Par: Kevin, October 18, 2016/ SoftSecret.

 

Le breeding à de nombreuses facettes et il existe plusieurs méthodes pour arriver à un but précis. Comment travailler ses souches ? Comment stabiliser une strain ? Comment conserver une landrace ? Comment sélectionner un mâle? Autant de questions auxquelles on va essayer de répondre simplement à l’aide d’exemples concrets. 
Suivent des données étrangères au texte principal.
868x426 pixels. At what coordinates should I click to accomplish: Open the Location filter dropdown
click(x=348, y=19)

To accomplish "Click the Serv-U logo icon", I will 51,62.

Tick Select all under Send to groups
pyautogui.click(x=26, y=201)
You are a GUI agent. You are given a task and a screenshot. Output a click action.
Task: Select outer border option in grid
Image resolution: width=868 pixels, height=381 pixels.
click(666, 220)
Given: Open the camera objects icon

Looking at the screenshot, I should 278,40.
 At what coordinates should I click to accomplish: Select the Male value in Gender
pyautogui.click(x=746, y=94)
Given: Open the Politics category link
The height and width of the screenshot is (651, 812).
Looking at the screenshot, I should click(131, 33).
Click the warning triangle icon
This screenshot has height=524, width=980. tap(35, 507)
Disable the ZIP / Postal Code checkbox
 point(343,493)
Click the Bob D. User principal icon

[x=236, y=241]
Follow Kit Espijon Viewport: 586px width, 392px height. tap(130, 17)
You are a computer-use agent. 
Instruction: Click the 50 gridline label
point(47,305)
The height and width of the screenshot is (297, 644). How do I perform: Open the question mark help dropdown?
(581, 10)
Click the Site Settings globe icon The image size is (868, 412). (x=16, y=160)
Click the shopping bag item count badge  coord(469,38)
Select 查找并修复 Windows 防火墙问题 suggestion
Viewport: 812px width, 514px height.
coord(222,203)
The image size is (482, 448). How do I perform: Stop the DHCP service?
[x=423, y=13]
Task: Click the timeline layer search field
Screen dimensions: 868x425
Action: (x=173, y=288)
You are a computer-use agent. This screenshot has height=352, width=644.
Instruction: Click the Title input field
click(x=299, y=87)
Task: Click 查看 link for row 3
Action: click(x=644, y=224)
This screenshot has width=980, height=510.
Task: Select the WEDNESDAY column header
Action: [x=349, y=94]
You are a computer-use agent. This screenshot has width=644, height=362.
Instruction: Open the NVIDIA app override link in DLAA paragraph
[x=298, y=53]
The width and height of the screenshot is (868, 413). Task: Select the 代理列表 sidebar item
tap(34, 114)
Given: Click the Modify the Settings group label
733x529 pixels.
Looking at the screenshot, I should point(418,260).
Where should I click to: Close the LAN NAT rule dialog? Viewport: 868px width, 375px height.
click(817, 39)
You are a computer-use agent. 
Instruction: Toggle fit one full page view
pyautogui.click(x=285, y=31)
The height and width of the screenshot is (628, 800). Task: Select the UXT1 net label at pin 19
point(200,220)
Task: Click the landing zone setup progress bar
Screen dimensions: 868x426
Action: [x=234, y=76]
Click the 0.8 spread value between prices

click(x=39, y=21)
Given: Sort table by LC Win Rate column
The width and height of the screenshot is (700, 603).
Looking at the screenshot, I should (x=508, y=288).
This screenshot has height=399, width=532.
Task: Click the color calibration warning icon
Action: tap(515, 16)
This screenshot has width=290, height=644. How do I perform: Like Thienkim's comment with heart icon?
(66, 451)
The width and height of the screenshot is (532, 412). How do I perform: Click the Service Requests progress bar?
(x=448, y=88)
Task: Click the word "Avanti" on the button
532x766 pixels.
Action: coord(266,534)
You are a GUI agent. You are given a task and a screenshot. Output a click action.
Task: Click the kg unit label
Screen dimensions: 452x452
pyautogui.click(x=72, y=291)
Dans un premier temps, il faut bien connaître ses attentes, son but, ce qui nous pousse à utiliser telle souche au lieu d’une autre, ce qu’elle va apporter, ce qu’on attend d’elle…Cela déterminera le choix du mode de travail et des souches utilisées. Dans tout travail de breeding, on privilégiera toujours la forme de graine régulière sauf bien entendu pour produire des graines féminisées. Tous ces travaux s’effectuent, bien sûr, sur le plus grand nombre d’individus possible.
 

Croisement de première génération appelé généralement F1

Nous allons commencer par essayer d’expliquer le travail sur un croisement de première génération. Pour cela, on prendra l’exemple de l’Afghanchitral. Le but dans ce croisement de première génération était d’obtenir une descendance plus résistante à la moisissure par rapport à l’afghan, qui est très faible sur ce point, tout en donnant un second souffle à la PCK en termes de puissance et de vigueur.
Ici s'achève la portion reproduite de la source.